**INSTRUCTIONS FOR THE TASK:**
If a line of the data below contains the string "agent", copy it into your answer.

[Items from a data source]
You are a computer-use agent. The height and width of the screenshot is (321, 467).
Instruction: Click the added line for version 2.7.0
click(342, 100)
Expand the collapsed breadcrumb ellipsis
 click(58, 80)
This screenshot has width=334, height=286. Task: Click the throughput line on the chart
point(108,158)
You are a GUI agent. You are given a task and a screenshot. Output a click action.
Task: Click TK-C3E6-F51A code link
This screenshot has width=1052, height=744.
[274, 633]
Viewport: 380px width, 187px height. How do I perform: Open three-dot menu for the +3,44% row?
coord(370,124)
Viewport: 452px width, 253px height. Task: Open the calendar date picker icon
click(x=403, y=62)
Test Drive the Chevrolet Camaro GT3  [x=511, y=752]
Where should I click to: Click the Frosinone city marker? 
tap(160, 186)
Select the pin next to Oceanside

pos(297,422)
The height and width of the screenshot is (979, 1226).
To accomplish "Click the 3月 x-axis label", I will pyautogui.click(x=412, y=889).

**WRITTEN RESPONSE:**
You are a computer-use agent. The height and width of the screenshot is (321, 467).
You are a GUI agent. You are given a task and a screenshot. Output a click action.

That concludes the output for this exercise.